The fisherman’s reply to Ch’u Yuan takes us from the garden back to the marketplace as well.

and the fisherman said a sage isn’t bothered by others
[s]he can change with the times
if the world is muddy
splash in the mire
if everyone is drunk
drink up the dregs
why get banished
for deep thought and purpose

Pine, Red. Road to Heaven (pp. 25-26). Catapult. Kindle Edition.

If we take this literally, it’s at best  confusing; I don’t know anyone who isn’t bothered by others. But there is something very appealing about this poem anyway. I’m reminded of Muzhou breaking Yunmen’s leg in a slammed door, and Yunmen SHOUTING in agony. Somewhere in the unambiguous explosion of pain and unimpeded scream – Yunmen’s conceptions fell away. Screaming too is changing with the times, and is finding oneself nowhere but here, in the mire.

We don’t live in Han or Tang dynasty China, yet the hermits, current and ancestral, remind us how we can live our lives now, fully engaging. Whether working in a home garden, in a corporate farming operation, or on a hermits plot of land, there is one way. Whether we manage others or work alone there is one way.

How contrasting are the perspectives of the fisherman and disgraced minister Ch’u Yuan! Ch’u Yuan said:

I alone am clean
everyone is drunk
I alone am sober

The unnamed fisherman, speaking without any recognized credentials, said:

if the world is muddy
splash in the mire
if everyone is drunk
drink up the dregs
why get banished

It’s not difficult to understand how Ch’u Yuan could feel as he did – he was just rejected by the world he knew. Of course it’s difficult to set that aside and recognize who he is, even now. I’d be bereft and angry, I’m sure. He can’t find his place anywhere, not in himself, not with others.

How sad that Ch’u Yuan was not able to slow down for a time, to let the fisherman’s message sink in. The fisherman was not separate from mud, drunks, or anyone else.

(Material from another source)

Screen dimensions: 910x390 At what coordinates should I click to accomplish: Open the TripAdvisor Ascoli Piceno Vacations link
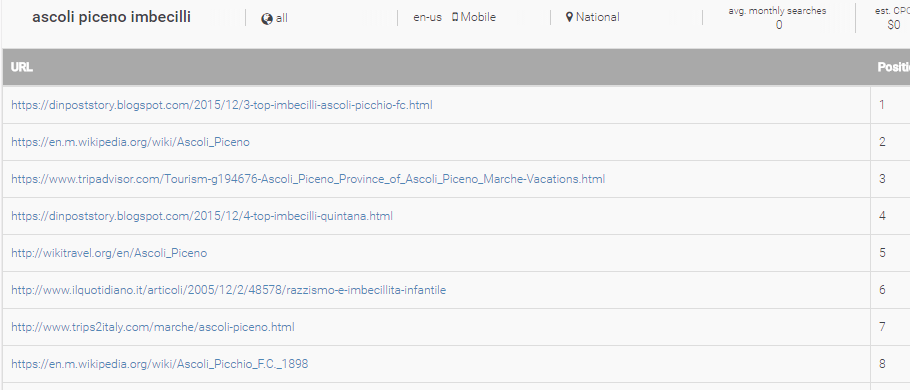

We also know the urge to withdraw. Even if not throwing ourselves in a river, we are disappointed by each other, and evade our own thoughts by watching YouTube, eating, or writing Zen talks. When sitting silently together in a day of Zazen, a wandering mind is recognizable. Whether here, chatting over lunch, or on hold with customer service, it is also possible to “experience yourself without distraction.”

We wouldn’t be here listening, bowing, walking, and breathing, if not already encouraged due to feeling bothered, wanting something pure, and feeling drawn to something beyond either bothered or pure.

If you can experience yourself without distractions, simply surpass partiality and go beyond conceptualizing. All buddhas and all minds reach the essential without duality.

Zhengjue; Cheng-chüeh. Cultivating the Empty Field (Tuttle Library Of Enlightenment) (p. 38). Tuttle Publishing. Kindle Edition.


In the quiet of our Zazen, you know what to do. In the slow walk of kinhin, you know what to do. Carry it with you through lunch and all the way home.

In homage to the Sabbath as an essential complement to lives of building and doing, Jewish theologian Abraham Joshua Heschel wrote:

There is a realm of time where the goal is not to have but to be, not to own but to give, not to control but to share, not to subdue but to be in accord.

Heschel, Abraham Joshua, The Sabbath, p. 3

When walking with Martin Luther King, Heschel wrote that when “…I marched in Selma my feet were praying.”